Another factor she should have given more consideration to: the man presented as the potential bridegroom, “John Ellis,” is in fact Marcus John Ellis, the Earl of Stockhaven; this is exceedingly unfortunate, as Isabelle left him literally standing at the altar twelve years prior when she wed the Prince. He has since inherited the title from a distant cousin and is far from being the young navy lieutenant to whom she had been engaged.
With revenge in mind, Marcus agrees to her proposal and they wed. What Isabella does not know is that Marcus is in prison not because he is in debt, but because he is investigating a shadowy criminal, Edward Warwick. Marcus can get out of the Fleet anytime he desires; once he has wed Isabella, he very much desires. Once out, he conveys to the stunned Isabella his list of demands as her husband. The regal Princess complies within the letter, but certainly not the spirit, of his conditions.
As Marcus and Isabella try to negotiate the particulars of how they will proceed while entangled with the smoldering intensity of their mutual desire, numerous secondary characters weave intriguing sub-plots of their own involving the search for the criminal Warwick, Isabella’s brother and sister and the messes they have created, and the mysteries surrounding Marcus’ deceased first wife, who happened to be Isabella’s cousin.
While that sounds like a lot of plot swirling around, it turns out to be just the right amount to support the splendid writing and vivid characters. The dialogue hits exactly the right note, which is a good thing, as there it quite a bit of it. It just sparkles. The use of language particular to the Regency period and a more formal syntax in both the dialogue and the narrative does far more to transport and engage the reader than the more common overuse of a few catch phrases and endless detailed descriptions of who wore what where. The author is British; possibly that has given her this sharp ear for better approximating the language of the time? Or maybe she’s just darn good with words, as in this description where Isabella contrasts her experience with Marcus to that of laying under the late Prince, which she likens to “being squashed by a wardrobe that still had the key in the door.”

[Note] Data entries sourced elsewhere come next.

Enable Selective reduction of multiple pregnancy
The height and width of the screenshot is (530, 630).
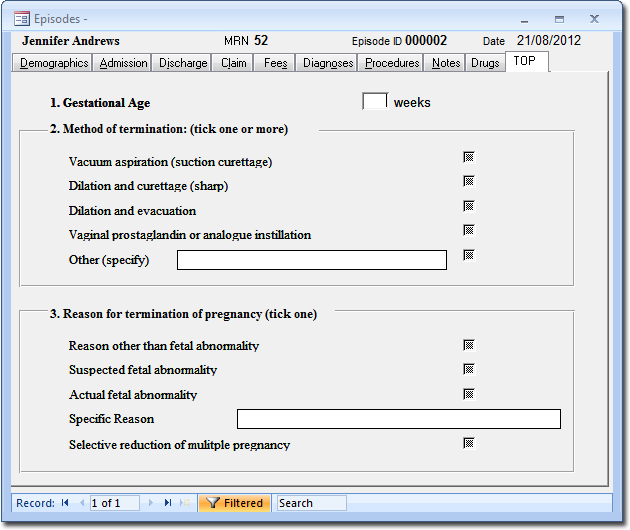click(468, 443)
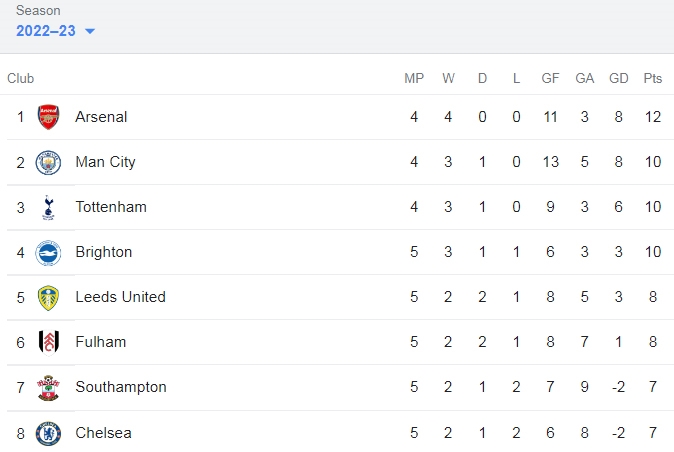Click the Arsenal club crest icon

[x=48, y=117]
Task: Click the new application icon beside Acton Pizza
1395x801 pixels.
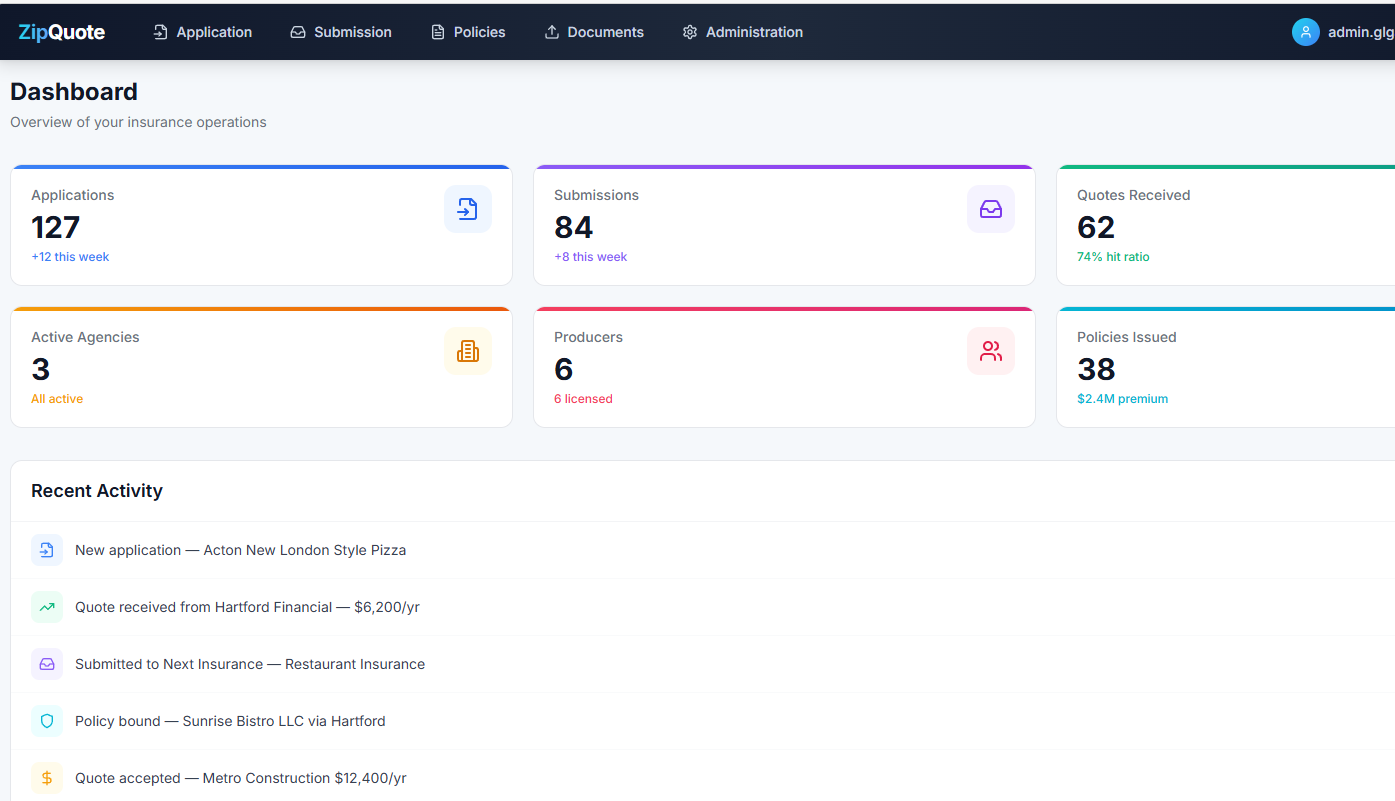Action: 47,550
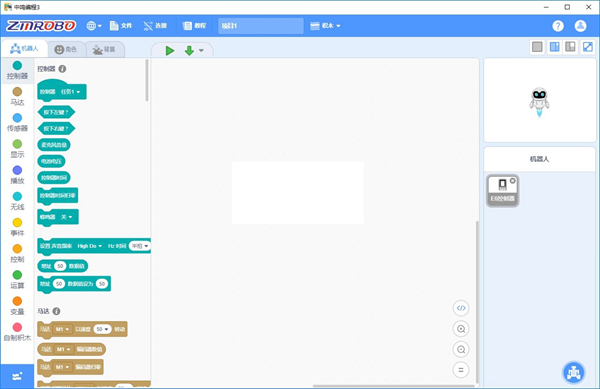Switch to the 背景 background tab
This screenshot has width=600, height=389.
tap(104, 49)
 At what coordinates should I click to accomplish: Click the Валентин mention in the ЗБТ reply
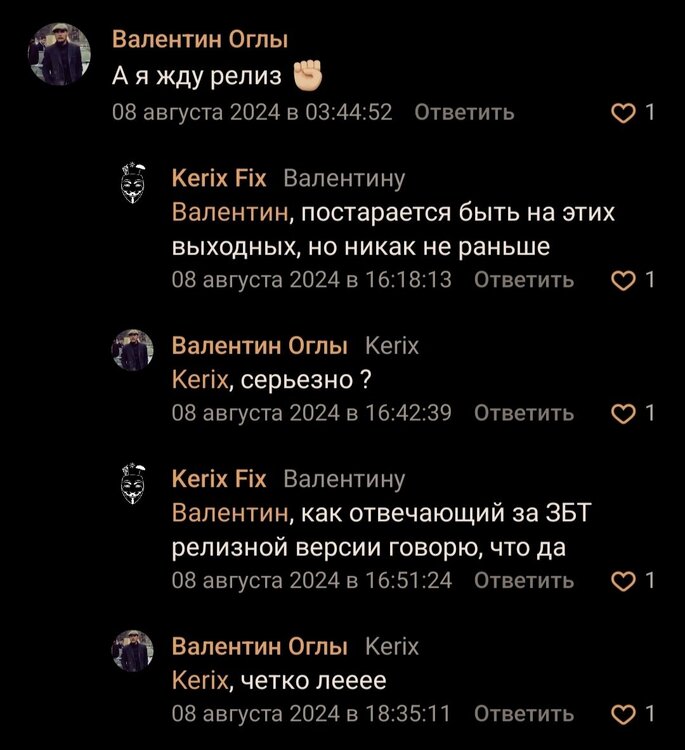(230, 514)
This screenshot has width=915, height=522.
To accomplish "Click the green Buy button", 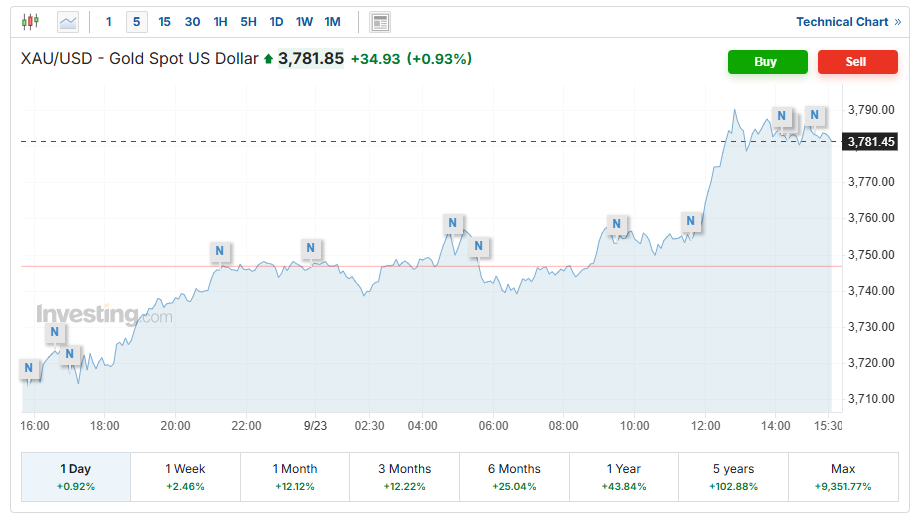I will point(766,61).
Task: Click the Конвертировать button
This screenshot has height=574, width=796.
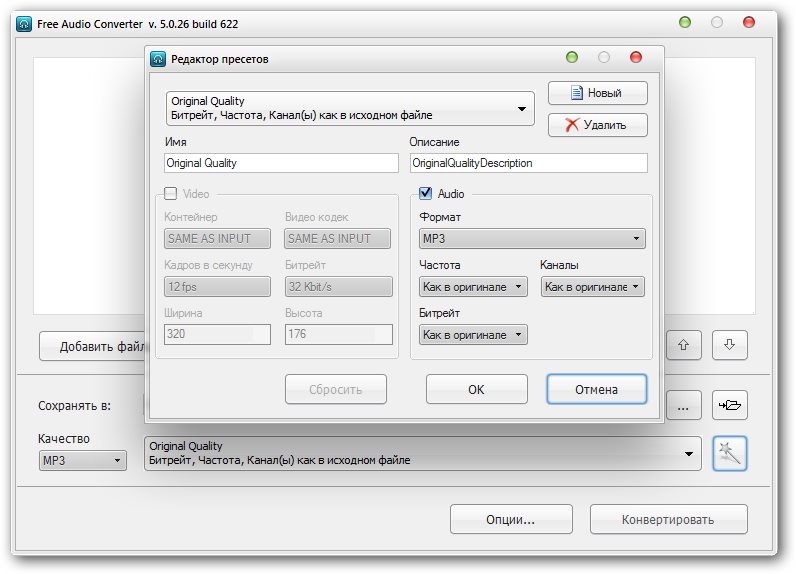Action: (x=668, y=520)
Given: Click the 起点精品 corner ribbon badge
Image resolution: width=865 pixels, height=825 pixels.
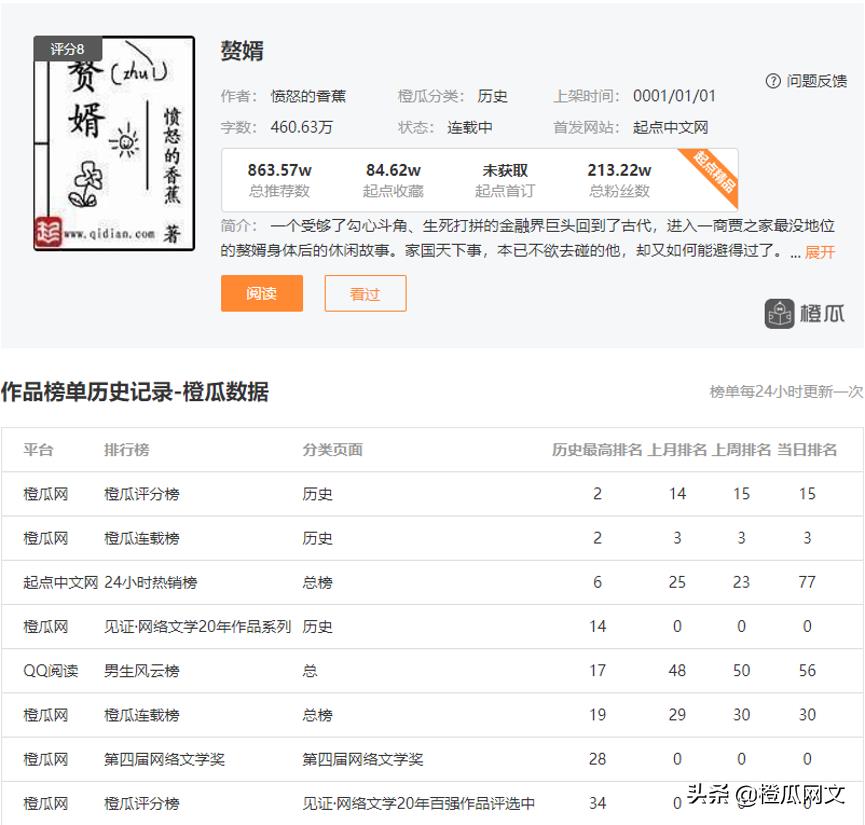Looking at the screenshot, I should tap(714, 172).

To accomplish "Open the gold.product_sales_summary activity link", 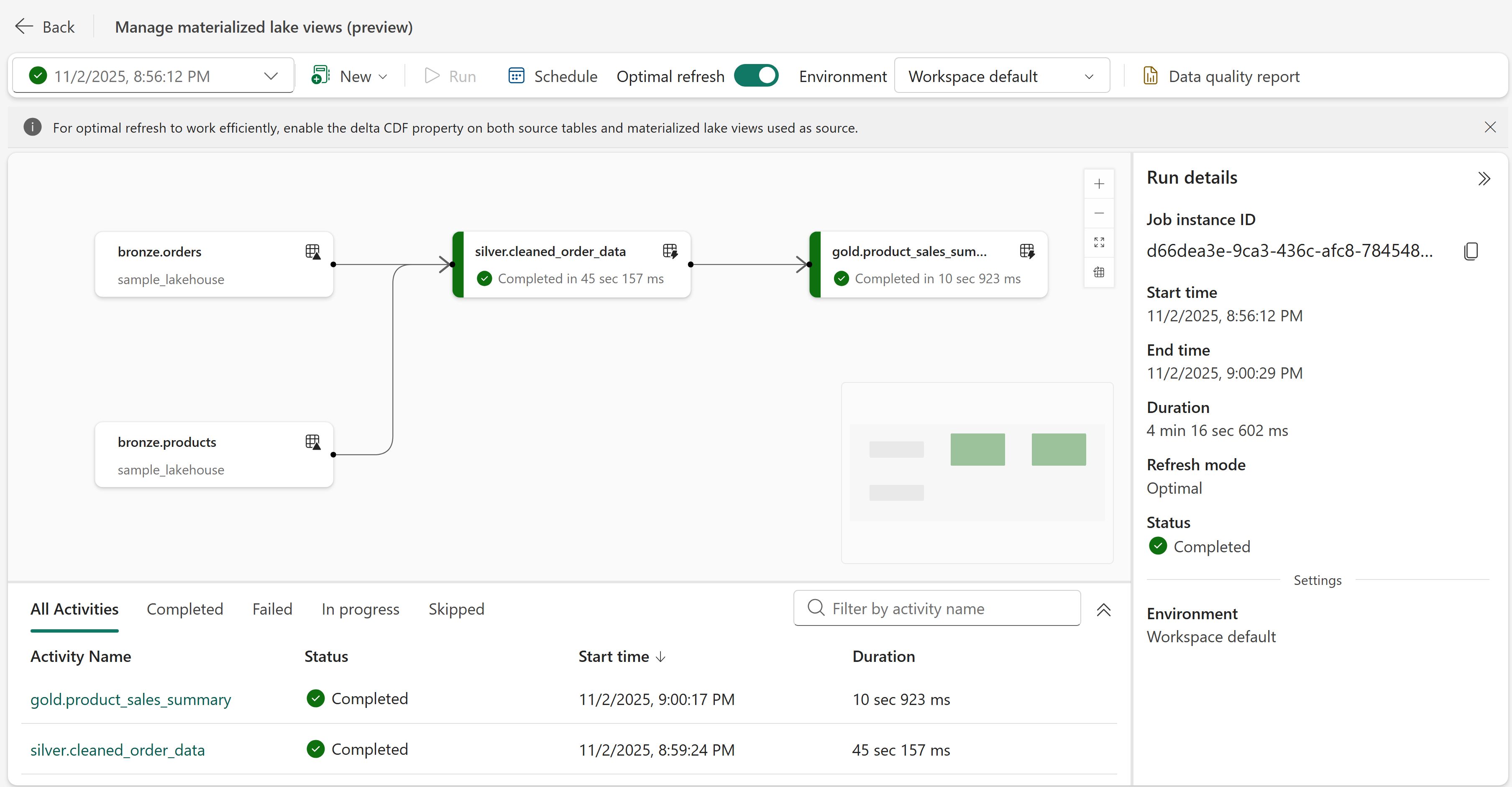I will [x=131, y=700].
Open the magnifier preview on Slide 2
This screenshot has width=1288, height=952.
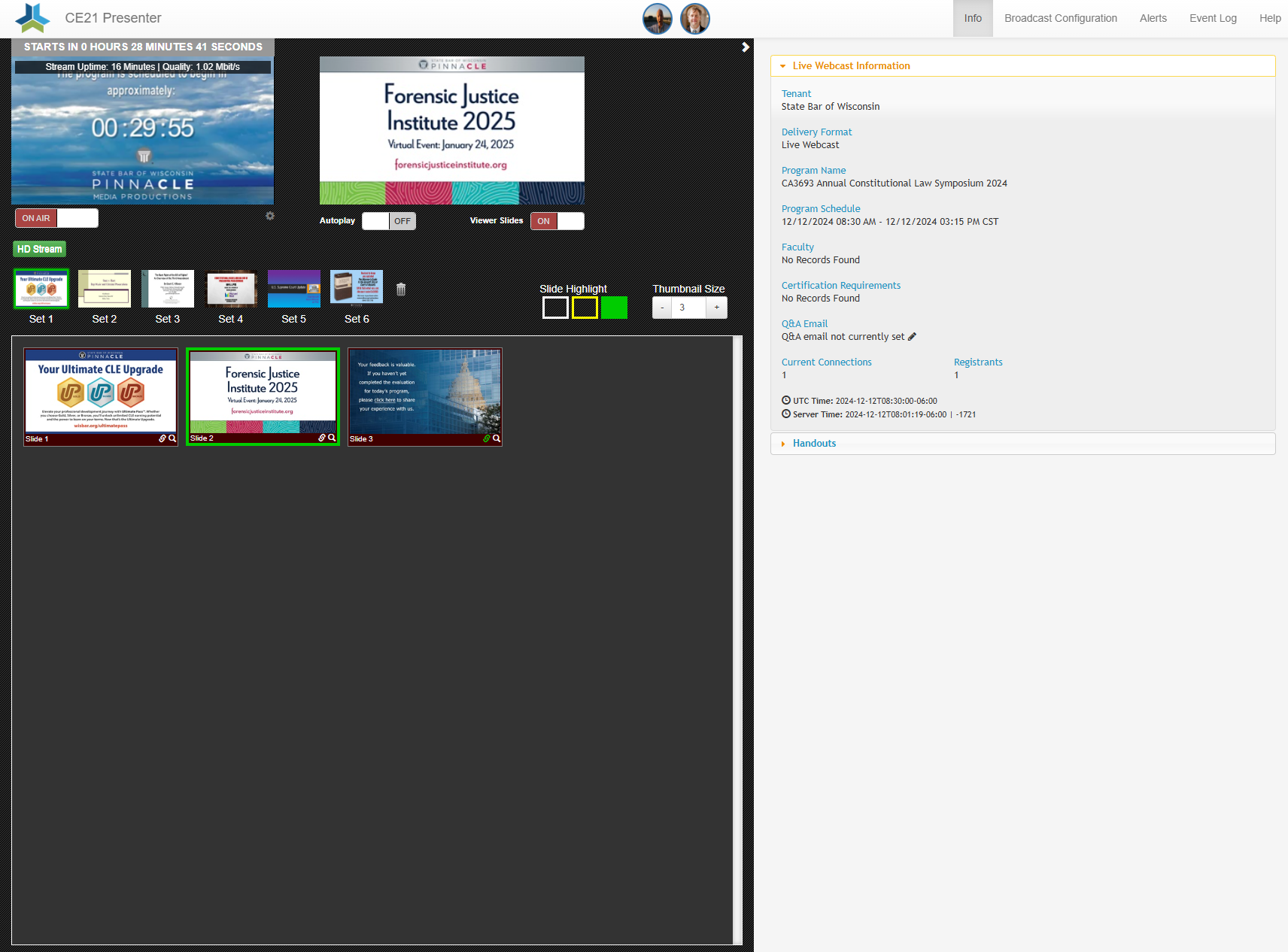pyautogui.click(x=333, y=438)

The characters are substantive, even (or maybe especially) the secondary ones. They have depth and richness and, quite frankly, behave in a most mature way – when Isabella flees from Marcus in hurt and confusion, he tracks her down and actually asks her why. Imagine that. These two have had a difficult twelve years apart, and their discussion of the past is exceptionally emotionally honest, almost wrenchingly so.
It is such a delight to discover an author not previously known to you whose work makes you want to hunt up her backlist before even beginning the review; for me, Nicola Cornick is such an author. An admission here – sometimes I can’t review a book immediately upon completion and have to do a thorough amount of skimming when I get back to it. I didn’t skim Deceived – I re-read it, cover to cover.